Elizabeth Muller’s press statement in support of anti-CO2 alarmism is extreme:
Elizabeth Muller, co-founder and Executive Director of Berkeley Earth, said she hopes the Berkeley Earth findings will help “cool the debate over global warming by addressing many of the valid concerns of the skeptics in a clear and rigorous way.” This will be especially important in the run-up to the COP 17 meeting in Durban, South Africa, later this year, where participants will discuss targets for reducing Greenhouse Gas (GHG)emissions for the next commitment period as well as issues such as financing, technology transfer and cooperative action.
She is strongly implying that BEST’s findings not only support the CO2 theory of late 20th century warming, but justify radical worldwide government action to reduce carbon emissions.
Richard Muller’s statement of ignorance on the cause of the observed warming is equally absolute:
What Berkeley Earth has not done is make an independent assessment of how much of the observed warming is due to human actions.
Contradictory, yes, but also explanatory. Muller et al. must be so ignorant of this climate science subject that they are brand-new to that they are not even aware that the leading competing climate theory, where solar-magnetic activity modulates cloud formation, also predicts and explains late 20th warming. All they know is that the CO2 theory predicts warming, prompting them to see evidence of warming as evidence for that theory.
This is the only logical explanation for Muller vs.

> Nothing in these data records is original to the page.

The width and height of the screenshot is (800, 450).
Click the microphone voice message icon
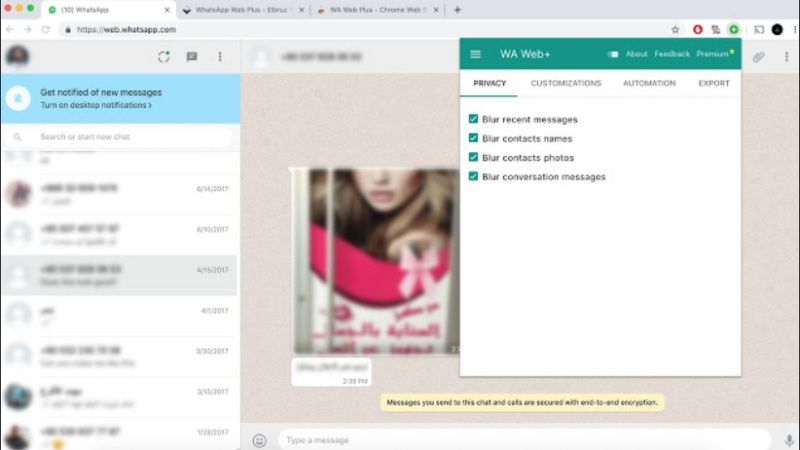tap(789, 440)
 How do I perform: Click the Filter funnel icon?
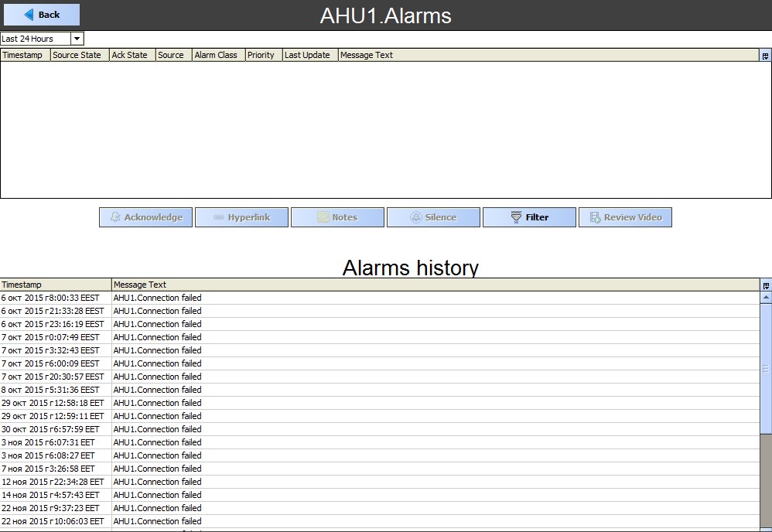[516, 217]
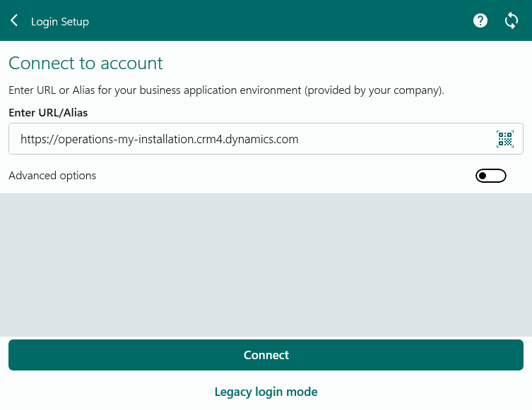Switch to Legacy login mode
The height and width of the screenshot is (410, 532).
tap(266, 392)
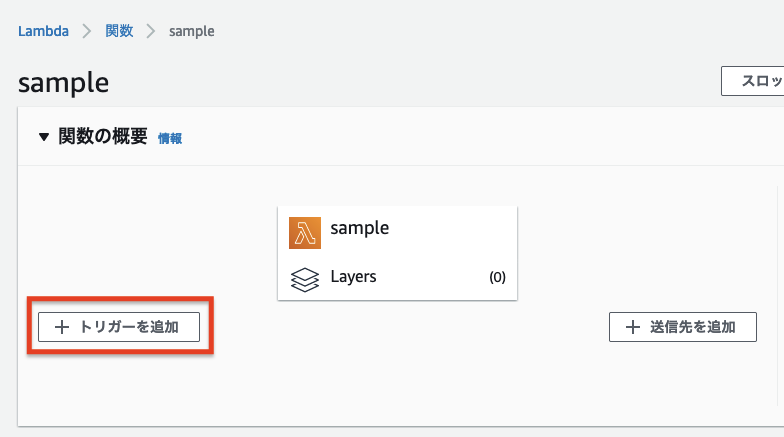Screen dimensions: 784x437
Task: Click the Layers (0) count
Action: (497, 278)
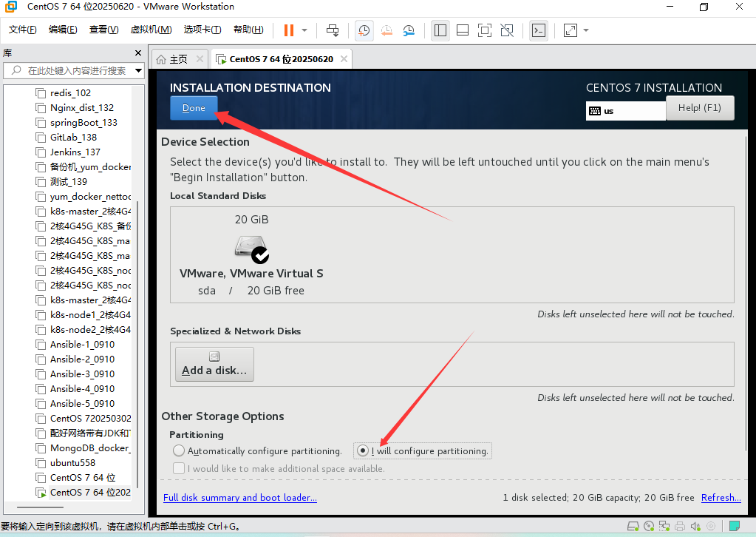The height and width of the screenshot is (537, 756).
Task: Click the Done button
Action: [x=193, y=107]
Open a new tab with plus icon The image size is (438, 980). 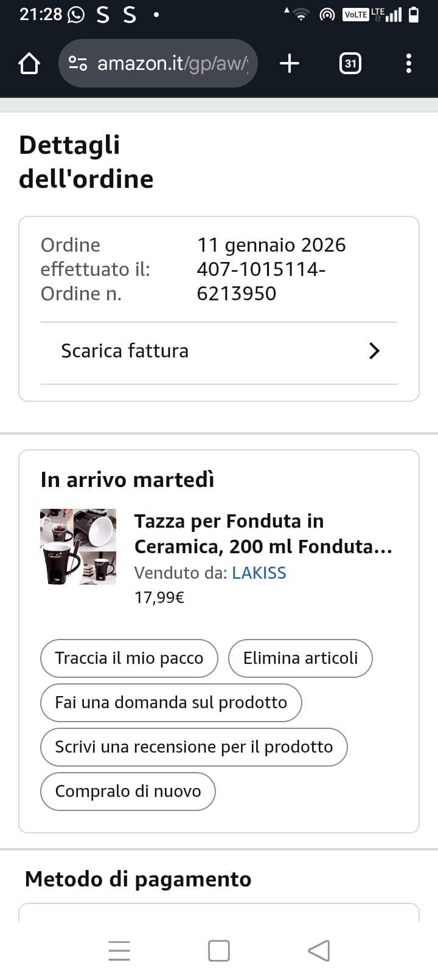(x=290, y=63)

Muller, and it would also explain why BEST made such a complete hash of the only part of their data that does have any power to discriminate between CO2-warming and solar-warming.
Opposite temperature predictions for quiet-sun era
If late 20th century warming was mostly caused by the industrial release of atmospheric CO2, then warming should be continuing apace, but if 20th century warming was mostly caused by the 80 year grand maximum of solar activity that waned in the 1990’s and ended in 2005, then planetary temperature (as measured by the heat content of the oceans) should have been falling for several years now. In a less smooth way, surface temperatures would also be passing the peak of the Modern Warm period.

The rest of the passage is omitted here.